_TASK INSTRUCTIONS_:
Begin at the line that holds "How do I perform: Click the Save file icon?" and copy each line exactly until the data below ends, including that last line but no pictures.

═══

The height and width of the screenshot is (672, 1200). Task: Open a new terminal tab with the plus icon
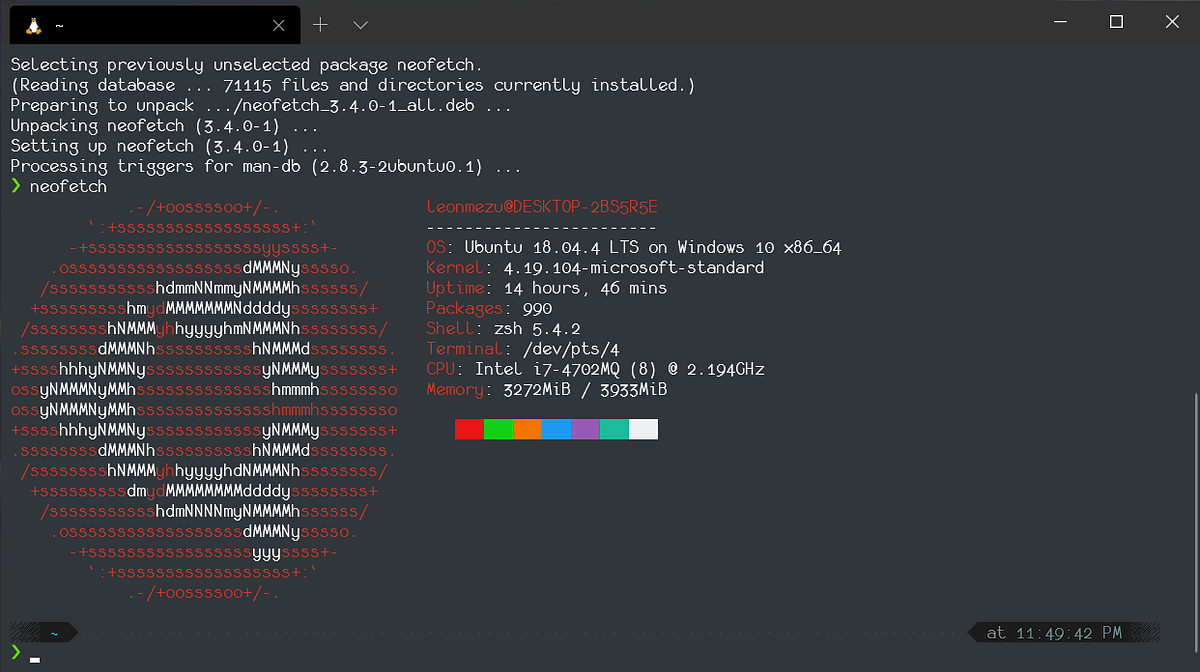318,24
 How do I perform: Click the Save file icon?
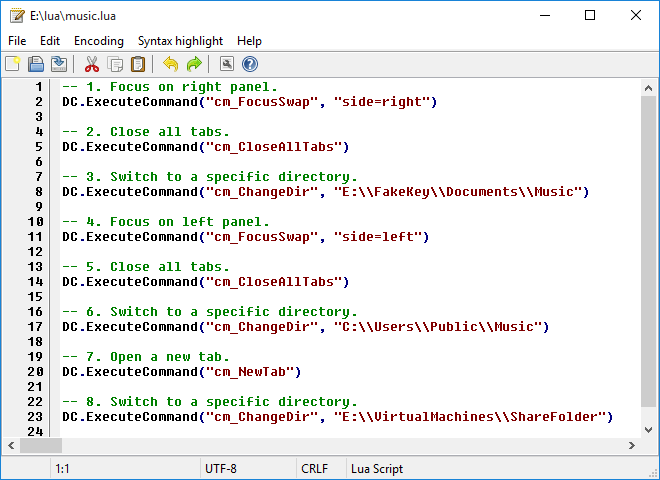pyautogui.click(x=36, y=64)
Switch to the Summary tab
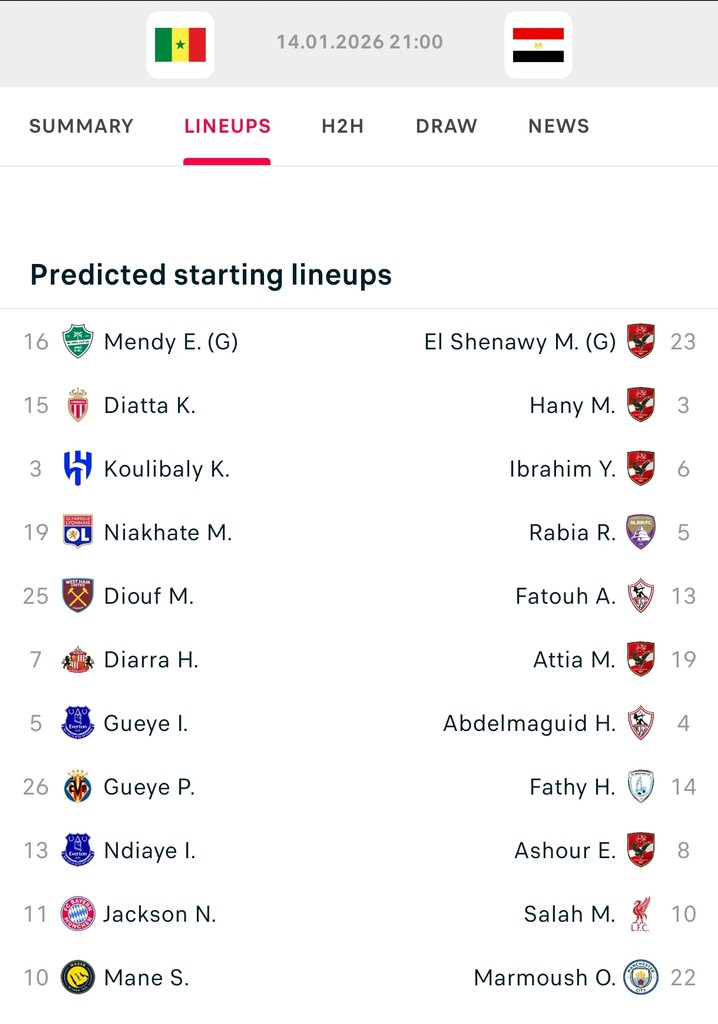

═══

_ANSWER TO THE PROBLEM_:
 How do I perform: Click the Save file icon?
pyautogui.click(x=36, y=64)
Switch to the Summary tab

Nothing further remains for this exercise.